Same strange in the mall. Sure, many of the stores have similar products, even a few fast food outlets. But around one curve, Kuwait threw me a curve. A sign for a sit down restaurant, and as I got near, I realized, it was Applebee's.
As much as things are familiar, there's still a very different feel in a foreign country. My first night back in Kuwait City from the camps, I turned on the TV for my long- awaited news fix. Right to one of the networks, and even on a weekend night, they were covering a breaking story. A big breaking story. Martial law in Pakistan. You've probably heard it in the headlines, maybe even dug a little deeper. But sitting in a hotel in Kuwait City, just across the Arabian Gulf, a slice of Iran, and some desert, just 1,400 or so miles away, it hits quite a bit closer to home. Especially as I realized just how many people around me, from the hotel staff to the servers in the restaurants and clerks in the stores call Pakistan home. If they have cable or satellite TV where they live, and were watching this, they'd have to be worried. They're working hard, overseas, in many cases sending much of their earnings back home to support family. What would martial law mean to them? Were any of their families in the video I was watching? Confused crowds facing soldiers in the streets? Would they have to go home?
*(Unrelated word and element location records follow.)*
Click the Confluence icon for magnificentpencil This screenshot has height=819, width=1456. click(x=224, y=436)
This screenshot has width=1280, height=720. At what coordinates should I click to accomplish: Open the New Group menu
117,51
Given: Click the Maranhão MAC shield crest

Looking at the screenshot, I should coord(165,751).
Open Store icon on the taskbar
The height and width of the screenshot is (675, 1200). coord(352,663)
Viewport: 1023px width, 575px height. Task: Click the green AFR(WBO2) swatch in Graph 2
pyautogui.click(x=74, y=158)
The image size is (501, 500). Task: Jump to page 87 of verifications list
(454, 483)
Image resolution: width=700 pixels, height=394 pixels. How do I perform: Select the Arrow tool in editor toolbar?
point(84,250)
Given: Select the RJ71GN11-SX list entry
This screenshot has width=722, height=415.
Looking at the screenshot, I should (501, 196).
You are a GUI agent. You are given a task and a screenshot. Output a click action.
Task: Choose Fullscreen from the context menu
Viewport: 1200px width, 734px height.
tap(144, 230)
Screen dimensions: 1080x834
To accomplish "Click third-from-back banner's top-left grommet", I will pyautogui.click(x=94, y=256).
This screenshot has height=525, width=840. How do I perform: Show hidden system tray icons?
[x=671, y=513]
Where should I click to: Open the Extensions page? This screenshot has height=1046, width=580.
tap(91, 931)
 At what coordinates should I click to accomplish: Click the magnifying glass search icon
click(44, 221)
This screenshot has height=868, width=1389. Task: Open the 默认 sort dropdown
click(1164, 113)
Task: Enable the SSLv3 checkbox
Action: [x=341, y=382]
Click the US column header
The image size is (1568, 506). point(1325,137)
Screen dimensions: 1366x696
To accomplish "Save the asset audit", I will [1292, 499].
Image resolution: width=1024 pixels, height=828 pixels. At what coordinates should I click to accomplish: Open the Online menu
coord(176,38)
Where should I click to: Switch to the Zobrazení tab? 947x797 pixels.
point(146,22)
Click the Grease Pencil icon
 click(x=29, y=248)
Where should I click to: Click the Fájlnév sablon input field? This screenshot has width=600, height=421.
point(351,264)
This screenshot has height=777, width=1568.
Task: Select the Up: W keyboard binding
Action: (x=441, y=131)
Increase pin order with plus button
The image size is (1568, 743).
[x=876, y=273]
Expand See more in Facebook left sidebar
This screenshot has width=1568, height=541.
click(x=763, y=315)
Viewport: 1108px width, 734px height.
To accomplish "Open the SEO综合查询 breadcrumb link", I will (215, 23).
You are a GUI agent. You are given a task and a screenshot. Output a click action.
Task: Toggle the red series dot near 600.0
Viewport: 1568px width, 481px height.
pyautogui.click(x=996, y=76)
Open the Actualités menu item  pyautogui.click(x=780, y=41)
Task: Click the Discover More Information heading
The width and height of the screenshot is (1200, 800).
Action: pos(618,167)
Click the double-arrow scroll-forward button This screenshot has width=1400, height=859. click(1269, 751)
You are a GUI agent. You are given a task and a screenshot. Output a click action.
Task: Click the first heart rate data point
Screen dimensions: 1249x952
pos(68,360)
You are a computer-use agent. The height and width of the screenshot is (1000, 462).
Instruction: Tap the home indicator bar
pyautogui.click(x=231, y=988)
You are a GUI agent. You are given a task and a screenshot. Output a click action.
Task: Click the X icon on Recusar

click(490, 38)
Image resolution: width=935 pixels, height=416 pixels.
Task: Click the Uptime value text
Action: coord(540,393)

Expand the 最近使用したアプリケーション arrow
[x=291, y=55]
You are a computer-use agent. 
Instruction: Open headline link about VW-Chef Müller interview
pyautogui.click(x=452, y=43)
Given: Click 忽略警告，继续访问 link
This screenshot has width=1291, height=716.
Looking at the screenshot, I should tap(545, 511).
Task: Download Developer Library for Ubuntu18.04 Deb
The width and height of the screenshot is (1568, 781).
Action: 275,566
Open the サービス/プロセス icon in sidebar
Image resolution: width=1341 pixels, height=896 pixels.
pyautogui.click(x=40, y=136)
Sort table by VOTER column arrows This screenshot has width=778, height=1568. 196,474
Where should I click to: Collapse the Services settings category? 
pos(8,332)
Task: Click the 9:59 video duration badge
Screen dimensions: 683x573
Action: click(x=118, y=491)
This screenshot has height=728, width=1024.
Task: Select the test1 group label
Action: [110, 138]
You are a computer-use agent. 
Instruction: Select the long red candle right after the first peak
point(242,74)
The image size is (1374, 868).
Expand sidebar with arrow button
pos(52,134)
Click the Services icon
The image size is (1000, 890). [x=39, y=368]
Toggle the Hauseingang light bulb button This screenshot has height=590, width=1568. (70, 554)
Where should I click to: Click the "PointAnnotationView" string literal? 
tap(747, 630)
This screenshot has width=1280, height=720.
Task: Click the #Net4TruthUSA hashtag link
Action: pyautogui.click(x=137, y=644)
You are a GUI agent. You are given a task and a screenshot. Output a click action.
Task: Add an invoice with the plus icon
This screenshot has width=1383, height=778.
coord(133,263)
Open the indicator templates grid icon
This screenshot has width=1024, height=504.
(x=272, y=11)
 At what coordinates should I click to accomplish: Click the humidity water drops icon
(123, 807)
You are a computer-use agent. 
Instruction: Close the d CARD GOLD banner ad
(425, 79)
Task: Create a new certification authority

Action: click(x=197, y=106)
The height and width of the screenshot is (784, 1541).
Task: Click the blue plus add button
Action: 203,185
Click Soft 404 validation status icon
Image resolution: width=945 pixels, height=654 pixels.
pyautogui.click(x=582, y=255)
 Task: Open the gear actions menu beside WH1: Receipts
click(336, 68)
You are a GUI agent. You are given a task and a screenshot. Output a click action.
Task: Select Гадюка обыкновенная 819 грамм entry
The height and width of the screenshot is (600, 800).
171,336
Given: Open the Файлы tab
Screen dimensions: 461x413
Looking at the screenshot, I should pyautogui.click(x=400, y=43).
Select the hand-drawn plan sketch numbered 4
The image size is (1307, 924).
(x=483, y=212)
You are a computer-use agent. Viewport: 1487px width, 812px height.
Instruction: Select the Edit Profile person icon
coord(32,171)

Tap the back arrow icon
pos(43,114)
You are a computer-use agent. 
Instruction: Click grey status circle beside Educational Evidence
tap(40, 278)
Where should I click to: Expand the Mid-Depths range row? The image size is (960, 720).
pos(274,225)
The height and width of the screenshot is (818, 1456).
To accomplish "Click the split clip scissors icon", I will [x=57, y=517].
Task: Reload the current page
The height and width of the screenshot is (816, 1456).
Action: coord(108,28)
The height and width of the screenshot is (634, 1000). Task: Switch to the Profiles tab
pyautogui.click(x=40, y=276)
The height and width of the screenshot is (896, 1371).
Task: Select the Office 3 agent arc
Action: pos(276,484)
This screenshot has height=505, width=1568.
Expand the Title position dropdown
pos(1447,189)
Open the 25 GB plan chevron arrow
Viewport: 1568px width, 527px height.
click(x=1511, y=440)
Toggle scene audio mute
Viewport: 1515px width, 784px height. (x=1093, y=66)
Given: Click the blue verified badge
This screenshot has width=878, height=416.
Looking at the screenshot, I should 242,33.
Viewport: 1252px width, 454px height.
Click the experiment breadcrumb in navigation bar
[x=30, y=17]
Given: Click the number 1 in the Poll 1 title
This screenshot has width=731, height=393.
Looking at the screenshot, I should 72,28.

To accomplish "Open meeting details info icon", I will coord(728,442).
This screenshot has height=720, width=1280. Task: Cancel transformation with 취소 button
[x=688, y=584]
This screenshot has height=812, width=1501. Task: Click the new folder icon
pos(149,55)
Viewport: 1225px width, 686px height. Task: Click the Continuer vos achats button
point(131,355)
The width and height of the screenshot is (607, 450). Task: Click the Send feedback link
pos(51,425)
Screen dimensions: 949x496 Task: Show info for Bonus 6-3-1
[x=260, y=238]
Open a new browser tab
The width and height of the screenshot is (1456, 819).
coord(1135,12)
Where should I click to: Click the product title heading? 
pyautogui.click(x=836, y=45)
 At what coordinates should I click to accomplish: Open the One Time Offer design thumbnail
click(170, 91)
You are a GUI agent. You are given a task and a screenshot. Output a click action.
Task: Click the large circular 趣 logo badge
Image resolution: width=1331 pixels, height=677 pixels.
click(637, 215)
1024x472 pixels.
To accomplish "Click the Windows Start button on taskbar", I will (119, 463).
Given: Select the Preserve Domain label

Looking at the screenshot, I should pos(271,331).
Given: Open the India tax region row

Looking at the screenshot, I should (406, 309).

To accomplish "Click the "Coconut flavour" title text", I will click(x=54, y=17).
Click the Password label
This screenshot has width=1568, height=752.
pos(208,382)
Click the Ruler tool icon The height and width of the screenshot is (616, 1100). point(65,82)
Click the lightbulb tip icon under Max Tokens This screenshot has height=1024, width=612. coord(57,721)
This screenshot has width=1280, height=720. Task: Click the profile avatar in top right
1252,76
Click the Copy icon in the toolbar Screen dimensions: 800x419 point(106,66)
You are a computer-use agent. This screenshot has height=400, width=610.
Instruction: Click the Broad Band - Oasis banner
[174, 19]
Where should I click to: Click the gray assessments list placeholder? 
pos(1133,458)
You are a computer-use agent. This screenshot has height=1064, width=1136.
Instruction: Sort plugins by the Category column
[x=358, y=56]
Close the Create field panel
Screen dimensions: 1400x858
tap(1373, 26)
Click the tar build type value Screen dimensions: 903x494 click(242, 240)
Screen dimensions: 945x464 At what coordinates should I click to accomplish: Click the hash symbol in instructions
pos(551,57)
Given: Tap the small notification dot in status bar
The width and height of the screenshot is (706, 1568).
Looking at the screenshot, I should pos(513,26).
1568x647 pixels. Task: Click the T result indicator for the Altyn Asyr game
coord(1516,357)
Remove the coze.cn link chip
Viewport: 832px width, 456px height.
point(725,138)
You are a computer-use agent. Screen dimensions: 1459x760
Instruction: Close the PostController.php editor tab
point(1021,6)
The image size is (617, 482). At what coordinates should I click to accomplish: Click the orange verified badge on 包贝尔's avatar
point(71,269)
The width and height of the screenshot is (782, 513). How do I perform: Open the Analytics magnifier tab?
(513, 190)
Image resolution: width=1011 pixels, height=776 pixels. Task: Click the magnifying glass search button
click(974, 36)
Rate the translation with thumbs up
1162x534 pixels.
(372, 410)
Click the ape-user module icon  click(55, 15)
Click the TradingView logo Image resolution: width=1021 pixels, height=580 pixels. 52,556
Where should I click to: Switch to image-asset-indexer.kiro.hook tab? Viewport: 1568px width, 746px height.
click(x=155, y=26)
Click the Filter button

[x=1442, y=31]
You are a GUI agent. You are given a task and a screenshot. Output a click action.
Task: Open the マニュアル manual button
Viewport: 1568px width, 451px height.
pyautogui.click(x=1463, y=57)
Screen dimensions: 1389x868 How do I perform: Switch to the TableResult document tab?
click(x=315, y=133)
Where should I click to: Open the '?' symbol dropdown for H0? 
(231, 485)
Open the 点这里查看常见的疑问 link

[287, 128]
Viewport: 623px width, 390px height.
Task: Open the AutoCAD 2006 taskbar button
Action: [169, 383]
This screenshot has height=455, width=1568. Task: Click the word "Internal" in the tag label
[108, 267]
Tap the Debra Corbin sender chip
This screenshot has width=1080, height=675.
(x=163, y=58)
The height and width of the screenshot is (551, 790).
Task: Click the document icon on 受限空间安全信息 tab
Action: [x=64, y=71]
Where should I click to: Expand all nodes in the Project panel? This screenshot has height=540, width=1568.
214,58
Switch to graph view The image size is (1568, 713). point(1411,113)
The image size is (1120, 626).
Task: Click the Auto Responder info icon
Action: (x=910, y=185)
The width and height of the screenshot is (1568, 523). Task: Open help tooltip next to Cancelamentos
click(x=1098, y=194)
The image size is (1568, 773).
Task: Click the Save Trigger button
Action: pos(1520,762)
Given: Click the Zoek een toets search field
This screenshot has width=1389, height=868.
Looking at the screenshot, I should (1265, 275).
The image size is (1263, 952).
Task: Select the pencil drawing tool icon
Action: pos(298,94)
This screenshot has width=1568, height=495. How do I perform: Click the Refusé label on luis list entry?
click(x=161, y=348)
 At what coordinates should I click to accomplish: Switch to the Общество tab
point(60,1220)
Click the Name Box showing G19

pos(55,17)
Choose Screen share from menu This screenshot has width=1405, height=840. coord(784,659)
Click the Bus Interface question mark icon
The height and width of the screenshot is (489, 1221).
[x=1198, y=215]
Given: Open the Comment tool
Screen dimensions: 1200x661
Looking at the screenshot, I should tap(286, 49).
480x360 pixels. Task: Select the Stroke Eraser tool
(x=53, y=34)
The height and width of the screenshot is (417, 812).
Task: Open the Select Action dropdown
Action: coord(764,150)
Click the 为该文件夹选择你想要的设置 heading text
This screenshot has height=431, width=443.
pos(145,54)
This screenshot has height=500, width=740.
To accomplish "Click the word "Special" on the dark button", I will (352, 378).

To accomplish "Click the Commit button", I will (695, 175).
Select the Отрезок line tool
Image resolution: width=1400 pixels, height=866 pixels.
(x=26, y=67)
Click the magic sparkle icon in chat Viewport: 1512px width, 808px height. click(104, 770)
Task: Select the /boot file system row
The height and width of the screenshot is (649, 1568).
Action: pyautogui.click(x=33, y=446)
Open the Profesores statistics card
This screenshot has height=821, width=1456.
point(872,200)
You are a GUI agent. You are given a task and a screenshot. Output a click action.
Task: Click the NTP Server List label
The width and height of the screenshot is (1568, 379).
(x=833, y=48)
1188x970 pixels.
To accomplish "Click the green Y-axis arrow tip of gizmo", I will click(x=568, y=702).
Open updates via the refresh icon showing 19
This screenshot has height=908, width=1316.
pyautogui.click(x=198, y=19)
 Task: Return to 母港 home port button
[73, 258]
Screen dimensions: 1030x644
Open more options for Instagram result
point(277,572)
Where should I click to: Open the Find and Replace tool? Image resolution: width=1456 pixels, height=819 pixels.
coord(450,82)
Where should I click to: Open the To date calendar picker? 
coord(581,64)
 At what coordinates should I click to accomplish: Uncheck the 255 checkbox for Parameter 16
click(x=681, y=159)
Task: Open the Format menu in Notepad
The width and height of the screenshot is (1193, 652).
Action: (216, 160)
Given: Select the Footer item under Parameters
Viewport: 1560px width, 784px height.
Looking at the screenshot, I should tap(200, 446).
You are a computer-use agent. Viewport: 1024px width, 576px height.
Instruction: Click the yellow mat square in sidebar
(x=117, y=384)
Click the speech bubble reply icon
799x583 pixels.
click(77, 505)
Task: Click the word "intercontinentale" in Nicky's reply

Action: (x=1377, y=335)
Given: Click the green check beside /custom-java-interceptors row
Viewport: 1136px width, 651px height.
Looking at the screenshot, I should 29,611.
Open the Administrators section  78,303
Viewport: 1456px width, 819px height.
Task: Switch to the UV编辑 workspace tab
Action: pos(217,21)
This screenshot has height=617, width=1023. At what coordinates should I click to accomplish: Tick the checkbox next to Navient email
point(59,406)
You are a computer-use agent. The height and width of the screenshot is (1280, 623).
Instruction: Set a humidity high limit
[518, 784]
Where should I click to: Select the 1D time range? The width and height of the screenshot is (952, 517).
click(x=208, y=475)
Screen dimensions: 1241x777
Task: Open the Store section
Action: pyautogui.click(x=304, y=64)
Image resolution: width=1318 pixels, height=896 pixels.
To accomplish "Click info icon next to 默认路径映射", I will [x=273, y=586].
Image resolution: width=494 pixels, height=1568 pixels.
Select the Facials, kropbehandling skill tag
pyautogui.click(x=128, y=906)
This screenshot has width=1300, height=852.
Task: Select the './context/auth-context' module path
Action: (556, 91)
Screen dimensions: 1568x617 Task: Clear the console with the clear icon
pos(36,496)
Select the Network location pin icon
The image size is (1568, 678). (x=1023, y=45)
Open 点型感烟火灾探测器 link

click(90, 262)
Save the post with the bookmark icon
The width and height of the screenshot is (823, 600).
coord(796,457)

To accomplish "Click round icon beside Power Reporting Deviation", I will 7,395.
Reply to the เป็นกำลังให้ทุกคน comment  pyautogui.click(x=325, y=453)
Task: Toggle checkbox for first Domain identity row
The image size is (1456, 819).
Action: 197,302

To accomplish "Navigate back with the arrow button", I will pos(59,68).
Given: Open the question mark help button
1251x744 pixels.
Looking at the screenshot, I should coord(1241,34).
Or would the worst happen, and more fighting break out in another world hotspot and another group of people wonder if they had homes to go to?
I also thought of another trip, five years ago, in the early stages of the War on Terror. Then travelling with retired Marine Corps General Steve Cheney. Having served around the world, and at Parris Island, he knows quite a bit about the world situation, from many sources. I remember as we stood on the flight deck of the US aircraft carrier Theodore Roosevelt, as they say, "somewhere in the Arabian Sea..." the general musing about the planes we were watching take off, and the place they were going. Afghanistan. We were chasing down the Taliban, Beaufort Marine aviation assets flying sorties across the region. At the time, General Cheney was concerned about Afghanistan's neighbor, Pakistan, and whether or not another general, Pervez Musharrif could hold things together long enough to support American interests in the corner of his country where it touches Afghanistan. The spot, where even now we think Osama bin Laden might be hiding.
It's also a reminder of how complex the region is, and how alliances can change. Bin Laden's caves at Tora Bora, Americans helped build them when bin Laden was helping fight the Soviet Union. About the same time Saddam Hussein was our friend, since he was waging a brutal, Pyrrhic war against Iran. Which was then lead by a charismatic Ayatollah Khomeini, whose leadership in absentia, from France, helped depose another of America's friends, the Shah of Iran.
With all that to think about, the quiet of my Kuwait City hotel room was comforting, especially knowing that one way or another our national leadership will be changing in the next year. Democrat or Republican, liberal or conservative, the greatest comfort for me was that the change is almost guaranteed to be peaceful, and the American soldiers, like those of Hinesville's 3rd Infantry Division, those I'd just left in the desert on the first leg of the trip back to Baghdad, would not be armed in American streets, would not be taking the defeated party's leaders into custody, but instead would be defending freedom around the world, and protecting our right to peaceful change right here at home.